第39話 処刑




 トリスティンがイソルテ軍に命令し、処刑の準備は大急ぎで進められた。人質全員が後ろ手に両手を縄で縛られて、砦の広場に引きずり出された。外はすでに夕暮れ時で、広場のあちこちでは篝火が灯されていた。


「ヴァルク!」


 正門の格子門の向こうに、カイルや自由騎士団の兵士達が集まっていた。リオネルを王都から連れて来たのは、どうやらカイルだったらしい。


「団長っ」

「くそっ、ここを開けやがれ!」


 皆、必死の形相で鉄の格子門を壊そうと剣を叩きつけたり、体当たりをしている。そんな自由騎士団の様子を、砦の窓や城壁の上から、イソルテ軍が見物していた。彼らにとって隣国の革命などあまり関係ないことだろうが、国に叛いた罪人達が裁かれる様は、彼らにとって一種のショーなのだろう。これから始まる斬首刑を、くつろいだ様子で笑いながら見下ろしている。


「団長……」


 ヴァルクの背後で、不安げな声が聞こえた。斬首のために横一列に跪かされた仲間達が、青ざめた顔で座っている。鎧は剥がされていたがヴァルクと違ってシャツとズボン姿で、特に怪我をしている様子もない。意味なく拷問されたのは、自分だけのようだ。


「大丈夫だ。きっと助かる」

「無理ですよ、もう」

「おれ達、処刑されるんだ……」

「ちくしょう、ディオニーめ」


 彼らが悔しそうに、城壁上の閲覧席を見上げる。そこにはリオネル、ディオニー、トリスティンがいた。イソルテ軍兵士に広場の石畳に跪かされ、ヴァルクはぼんやりとリオネルを見上げる。

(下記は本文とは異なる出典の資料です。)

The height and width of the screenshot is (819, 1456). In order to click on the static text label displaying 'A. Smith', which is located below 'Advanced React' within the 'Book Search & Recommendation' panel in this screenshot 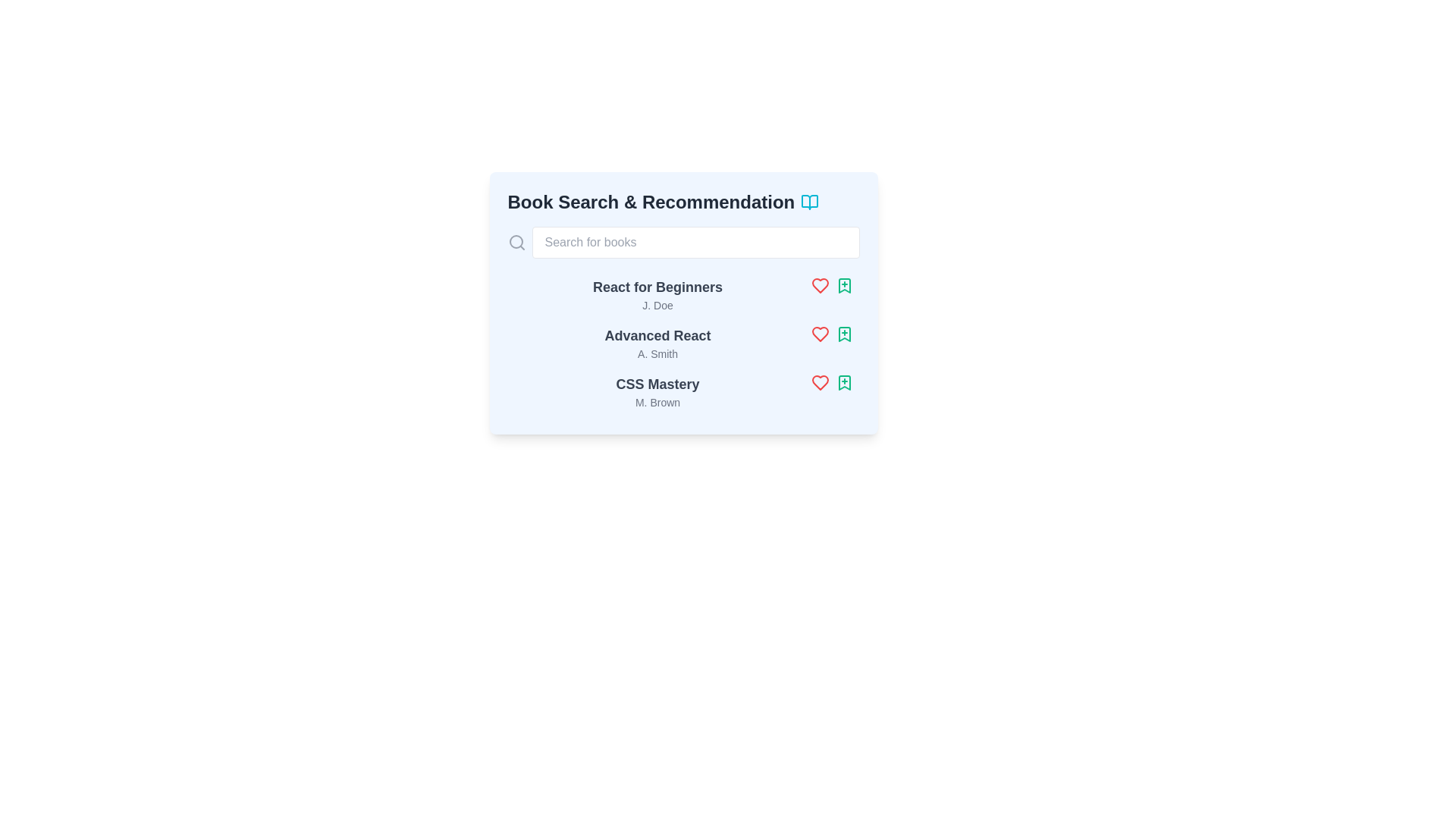, I will do `click(657, 353)`.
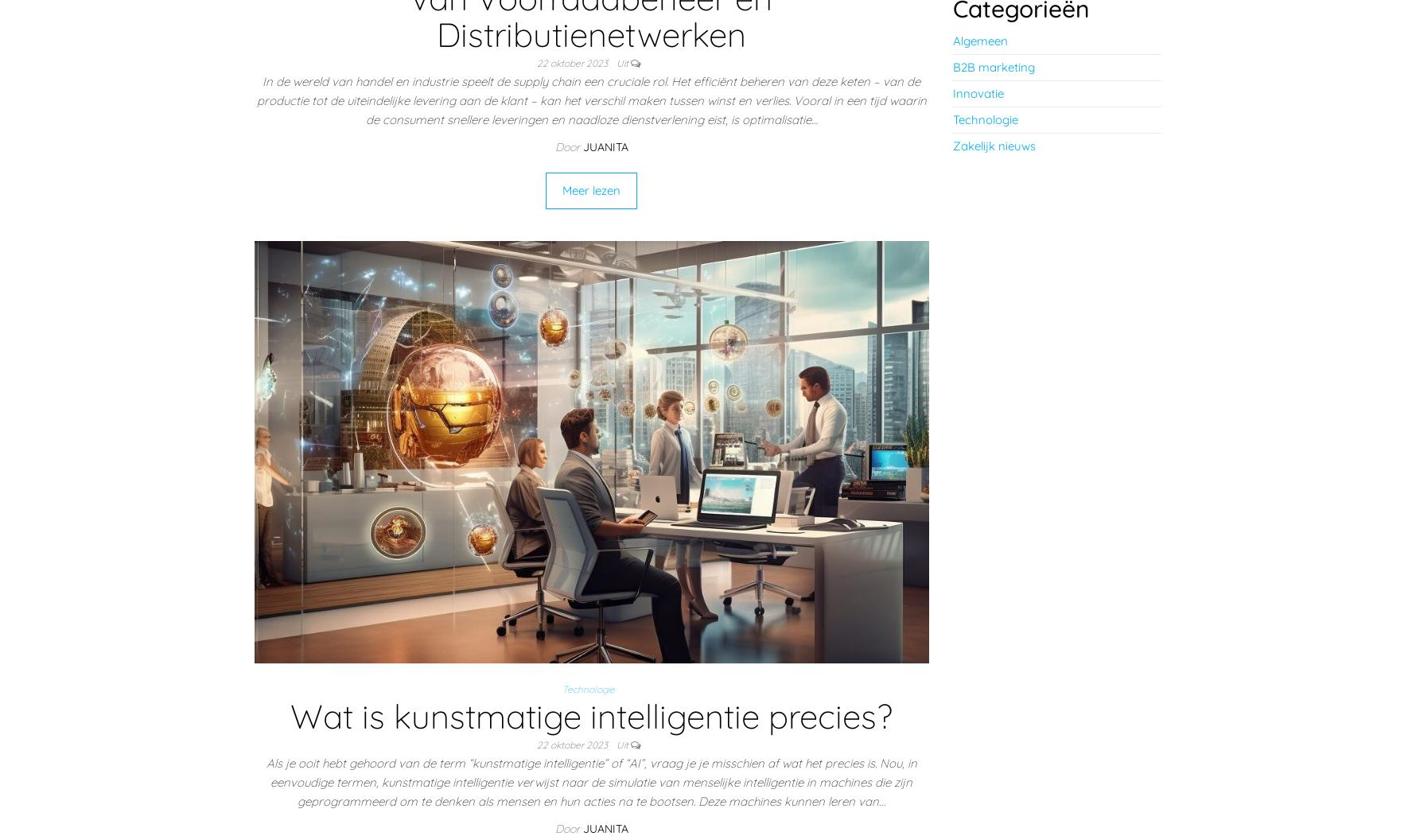  What do you see at coordinates (590, 782) in the screenshot?
I see `'Als je ooit hebt gehoord van de term “kunstmatige intelligentie” of “AI”, vraag je je misschien af wat het precies is. Nou, in eenvoudige termen, kunstmatige intelligentie verwijst naar de simulatie van menselijke intelligentie in machines die zijn geprogrammeerd om te denken als mensen en hun acties na te bootsen. Deze machines kunnen leren van…'` at bounding box center [590, 782].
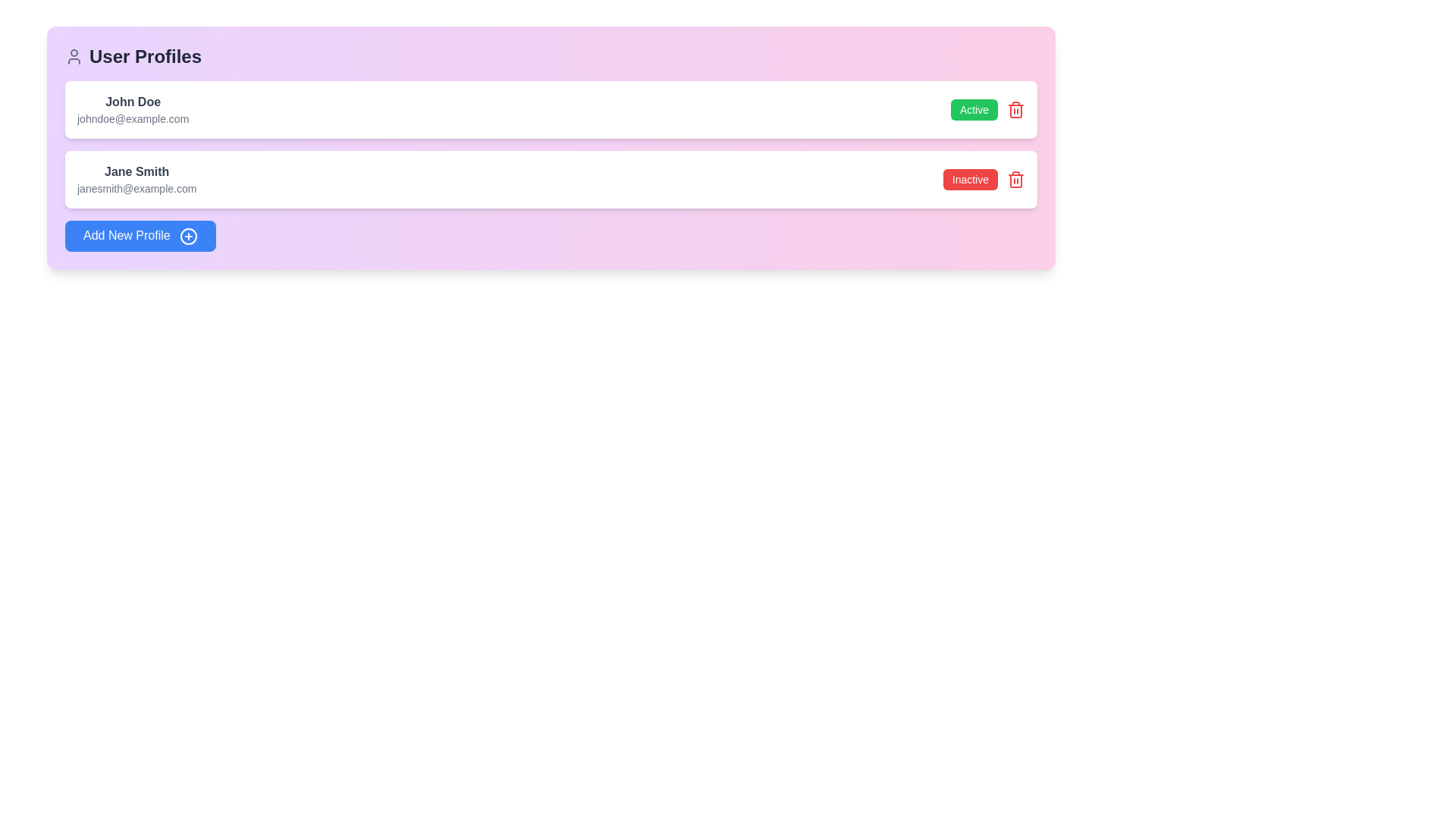 The image size is (1456, 819). I want to click on the text label displaying the email address for user 'Jane Smith', which is located beneath the name text in the second user profile card, so click(136, 188).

 正面門は鉄の格子門で封じられている。おそらく裏門も同じだろう。二重門だったなんてジリオン王英雄譚の“グリムフォード砦の戦い”には出てこなかったから、あの後で増設されたものだったのかもしれない。情報収集に漏れがあった自分の落ち度だ。裏門の奇襲部隊が合図通りに動いていたとしても、敗北は決定していた。

 砦の中にはイソルテ軍、自由騎士団は砦の外。ここにいる信頼できる仲間は自分と同じく縄で縛られ、リオネルは――罪人を斬首するための剣を手に、静かに立ち上がるところだった。

 この状況で、助かる見込みがまるで浮かばない。たとえリオネルがあの剣で縄を切ってくれたとしても、敵に囲まれて逃げ場がない以上、どうすることもできない。

 最悪、リオネルだけでも逃がさないと――そもそも何だってあの方は、一人でこんな所にやって来たんだ。おとなしく王都にいてくれれば良かったのに。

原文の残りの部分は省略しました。